I was very encouraged about this as my archiving task is likely to see me spending rather a lot of time in the roofspace, like Montaigne in his tower though perhaps not so productively. My day was made complete by a hibernating Peacock which got into such a tizz about the attic's light being unexpectedly on, that I let it out of a window into the cold. I never know whether one should do this to creatures woken from hibernation. But at least it wasn't raining, and if it does, the butterfly can surely creep back in.

Thursday, 14 November 2024

Variety show

 


The nights are getting colder and our late-sown Morning Glory and Cosmos are struggling to bring to flower the buds which they have bravely produced in the last few weeks. I'm finding it similarly tough to keep putting out the moth trap in the hope of a few surprises, especially as the mornings are also pretty dark when it's time for P's and my tea.

However, the arrival of a swept-wing Oak Hook-tip a week ago cheered my outlook and I was intrigued by the almost entirely featureless but dainty moth below. I think that it is one of the Winter/Autumnal/November brethren whose colour and pattern scales are even more indistinct than usual and perhaps mssing scales;  but it is nonetheless gracefully pretty along with its reflection and it had no problem in flying away.

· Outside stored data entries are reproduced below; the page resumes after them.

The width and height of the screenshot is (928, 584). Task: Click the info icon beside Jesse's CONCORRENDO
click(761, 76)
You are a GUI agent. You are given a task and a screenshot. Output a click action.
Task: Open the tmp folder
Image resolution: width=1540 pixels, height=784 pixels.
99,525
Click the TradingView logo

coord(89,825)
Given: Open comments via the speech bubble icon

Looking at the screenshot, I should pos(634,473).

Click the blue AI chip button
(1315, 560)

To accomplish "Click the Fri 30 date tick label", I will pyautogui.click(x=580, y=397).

The eggboxes have since maintained at least a show of variety, with below (l-r) a Cypress Carpet, a Sprawler, a Scarce Umber and the dart-shaped micro Udea ferrugalis, also known more appealingly as the Rusty-dot Pearl.


Then we have the iPhone's two takes on Feathered Thorns, a nice Beaded Chestnut and one of a regular series of December moths which do at least look suited to the month with their woolly coats.


Next an unknown type of fly, though my new ID ally the iPhone bug-identifyer suggest Mesembrina merediniana or the Noonday Fly. I will check that out further but accept it for now.  Then we have another Rusty-dot Pearl. and a second example of digital camera colour changes with two Mottled Umbers, the first unusually showing its petticoat underwings.


Lastly, a third and much more isosceles Rusty-dot Pearl, a Light Brown Apple micro, Epiphyas postvittana, and two November/Winter/Autumnals, the first showing its petticoats too, albeit a little more shyly than the Mottled Umber.  Not a bad range in a week as the final month of the year draws closer.

Monday, 4 November 2024

Thank Goodness, the Merveille has made it

The night sky is busy with lights at this time of year - Guy Fawkes above and Hallowe'en below. Can the moth trap hold its own against such exciting alternative attractions. Fortunately the answer is Yes, it can. 



And fortunately too, there are still lovely things out there for it to tempt, above all the fabulous Merveille du Jour which has always visited me here in the late Autumn. I love the name as much as the subtly-coloured moth itself, although strictly speaking it is a Merveille de la Nuit. The composite below is interesting because the closest by far of the four images to what the human eye sees is the one at the bottom right. iPhone cameras are marvellous but their relentless search for light can play pop with colours and tones. 


Elsewhere among the eggboxes, I have been visited by this distinctive micro below,  Acleris variegana or the Garden Rose Tortrix. I've posted two pictures so that you can tell from the eggbox what a mite it is.



Then we have another of the many Emmelina monodactyla micros which my garden clear-ups are disturbing by day; and after that a fourth micro whose focus is, I think, too blurred for a definite ID.  



Finally, a typical souvenir of another visit to the grandchildren, a ladybird late to hibernate and meanwhile dallying next to a grandson's brightly-varnished nail. You may be able to see from the photo that his thumbnail is blue. They are as bright as any Brazilian butterfly.